● PROBLEM DESCRIPTION: Starting at the line that contains "Artists (325, 35)" and ending at the line that contains "Ska (971, 1539)", the lines below are to be given again exactly, with nothing added.

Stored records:
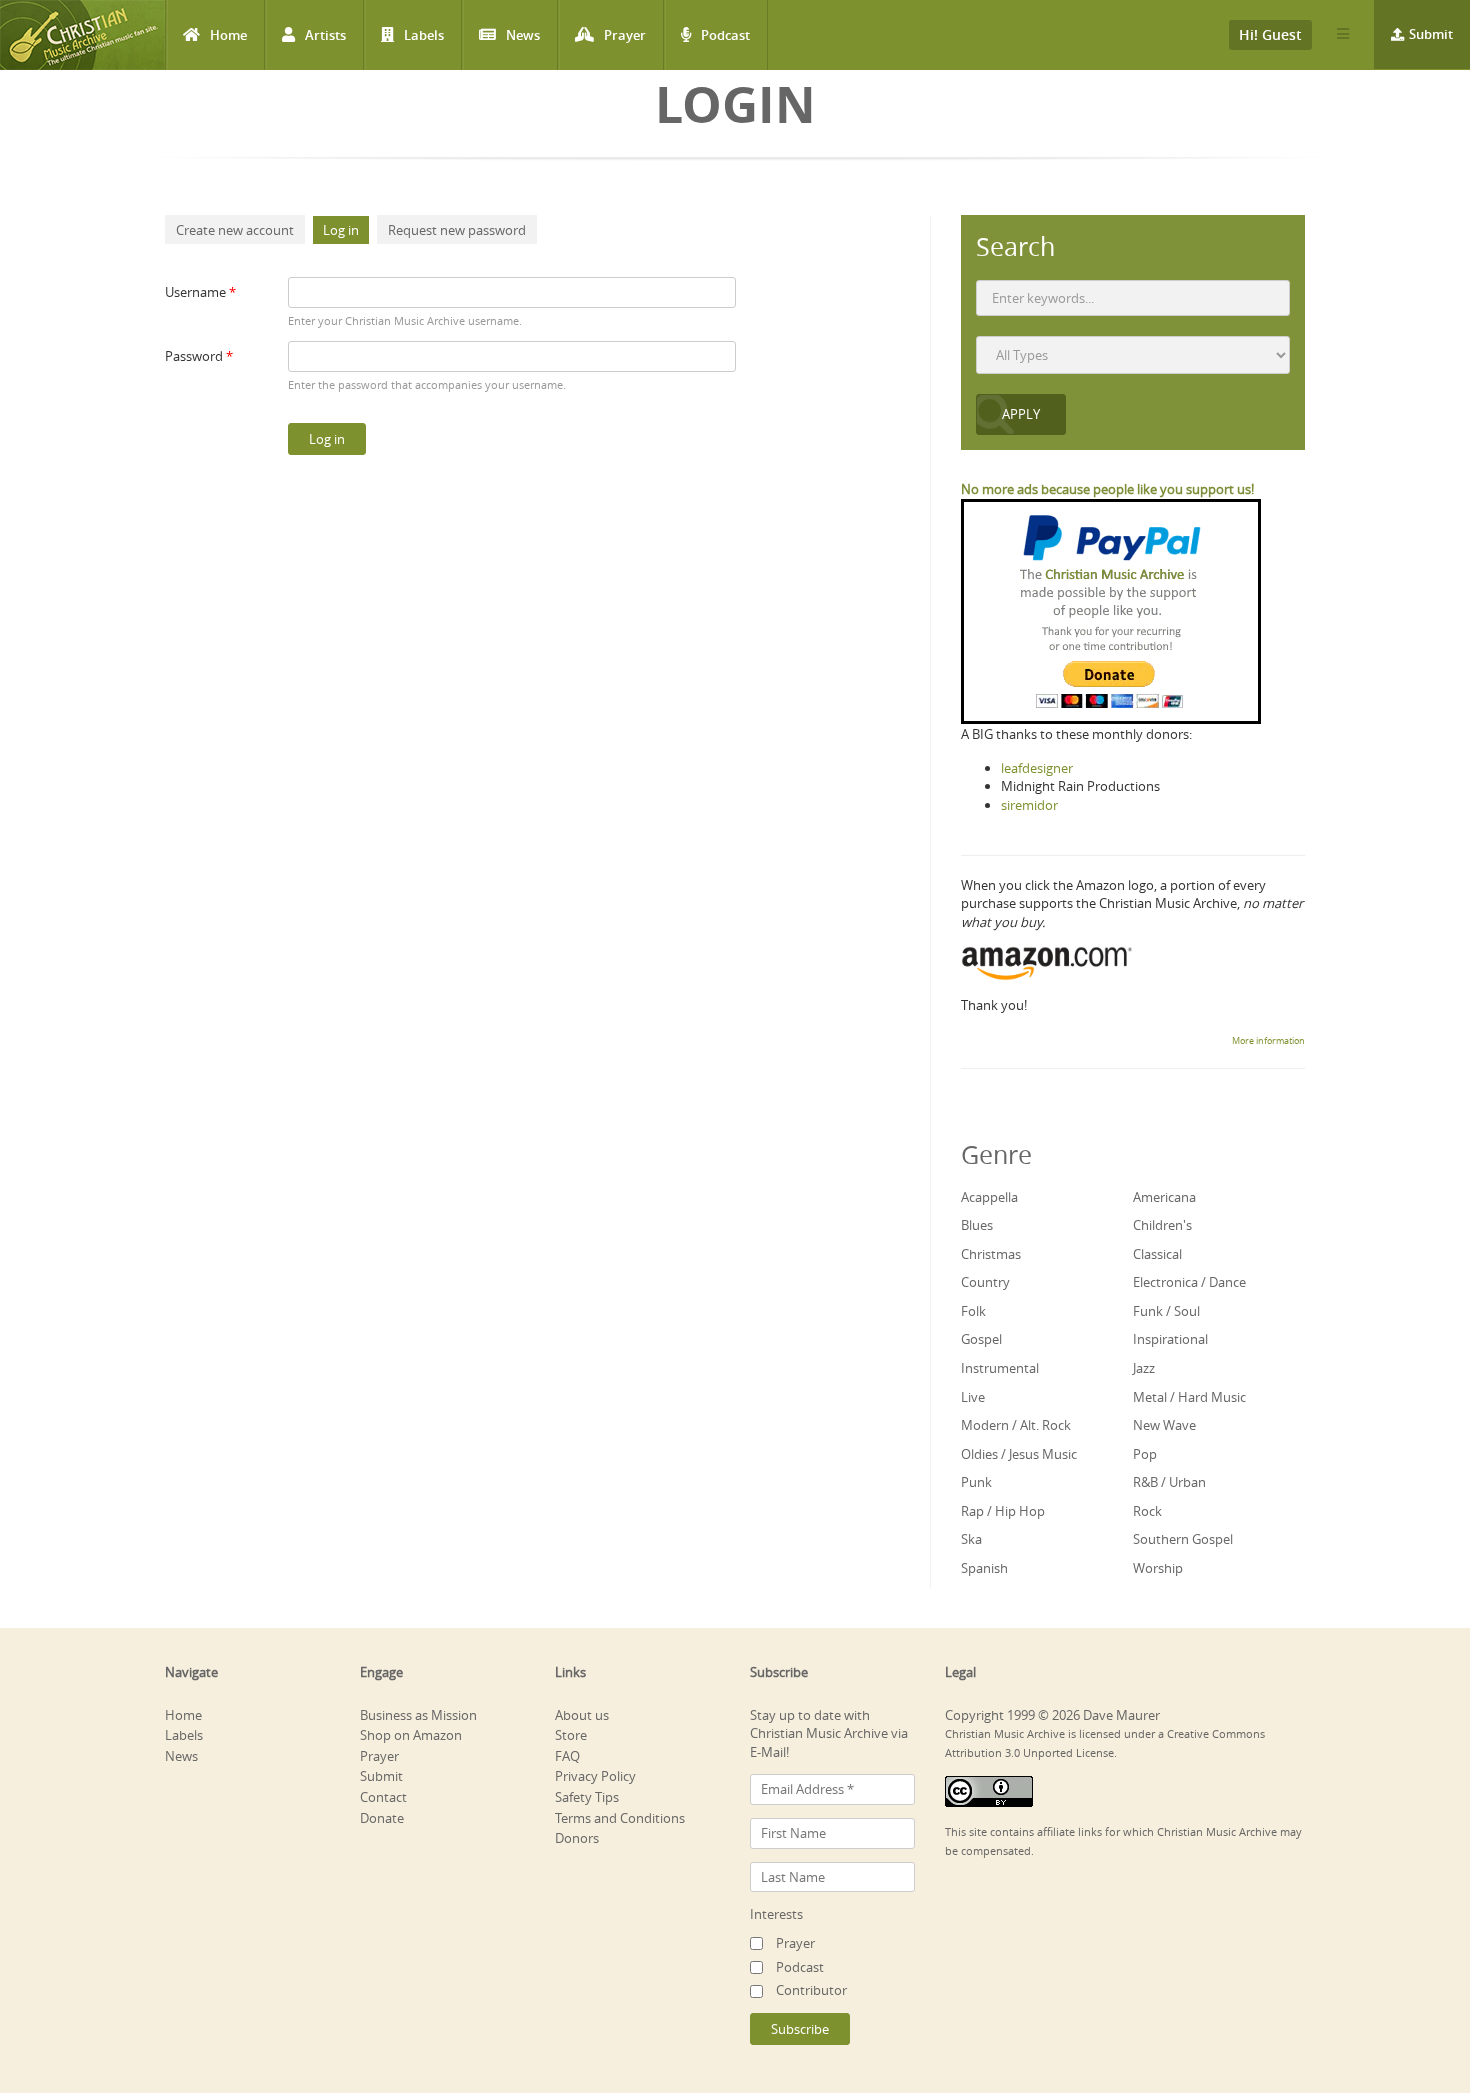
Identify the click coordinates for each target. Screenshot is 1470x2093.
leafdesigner (1037, 768)
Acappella (989, 1197)
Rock (1147, 1511)
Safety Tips (587, 1797)
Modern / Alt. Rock (1016, 1425)
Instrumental (1000, 1368)
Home (228, 35)
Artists (325, 35)
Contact (383, 1797)
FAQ (567, 1756)
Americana (1164, 1197)
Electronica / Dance (1189, 1282)
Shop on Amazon (411, 1735)
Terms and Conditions (620, 1818)
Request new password (457, 230)
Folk (973, 1311)
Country (985, 1282)
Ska (971, 1539)
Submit (1431, 34)
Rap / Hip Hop (1003, 1511)
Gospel (981, 1339)
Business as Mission (418, 1715)
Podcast (725, 35)
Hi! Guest (1270, 34)
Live (973, 1397)
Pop (1145, 1454)
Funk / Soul (1166, 1311)
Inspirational (1170, 1339)
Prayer (625, 35)
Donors (577, 1838)
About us (582, 1715)
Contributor (811, 1990)
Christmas (991, 1254)
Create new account (235, 230)
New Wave (1164, 1425)
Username (200, 292)
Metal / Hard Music (1189, 1397)
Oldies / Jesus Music (1019, 1454)
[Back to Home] (82, 35)
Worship (1158, 1568)
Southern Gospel (1183, 1539)
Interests (776, 1914)
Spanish (984, 1568)
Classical (1157, 1254)
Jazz (1144, 1368)
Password (199, 356)
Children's (1162, 1225)
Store (571, 1735)
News (523, 35)
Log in (346, 230)
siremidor (1029, 805)
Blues (977, 1225)
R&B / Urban (1169, 1482)
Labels (424, 35)
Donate (382, 1818)
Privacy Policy (595, 1776)
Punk (976, 1482)
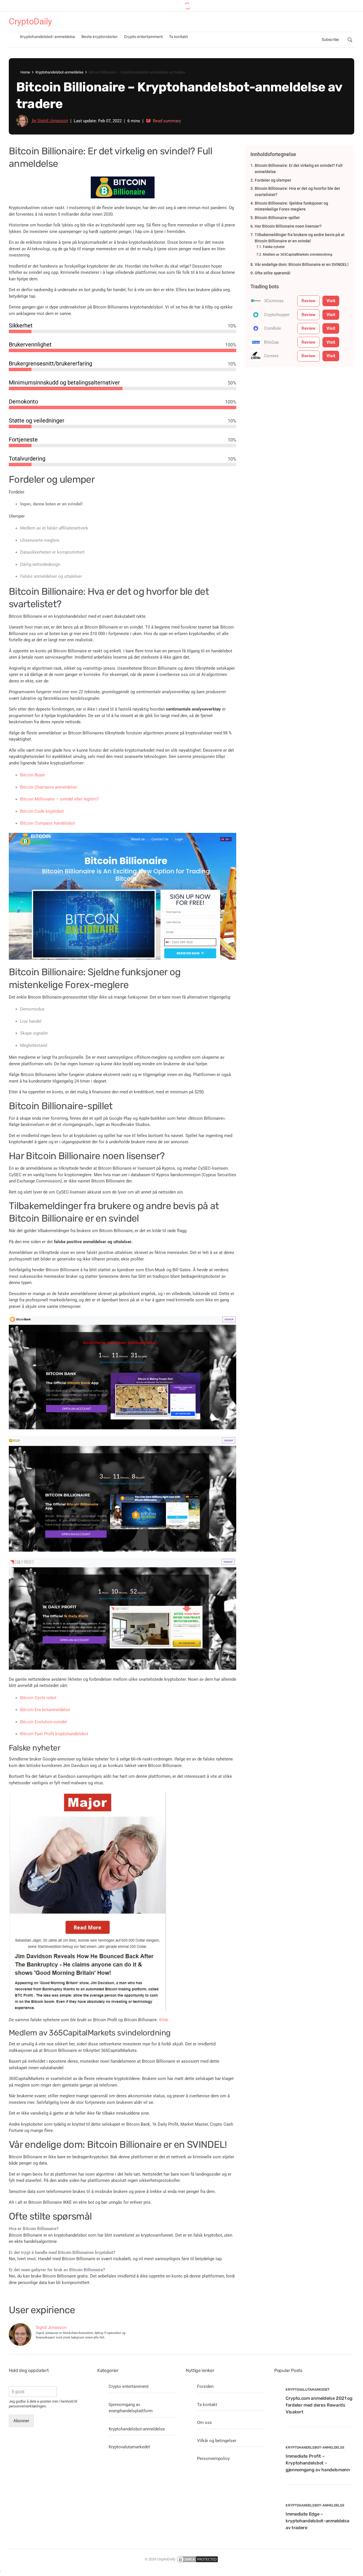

● PROBLEM SOLUTION:
Artists (325, 35)
Contact (383, 1797)
FAQ (567, 1756)
Americana (1164, 1197)
Electronica / Dance (1189, 1282)
Shop on Amazon (411, 1735)
Terms and Conditions (620, 1818)
Request new password (457, 230)
Folk (973, 1311)
Country (985, 1282)
Ska (971, 1539)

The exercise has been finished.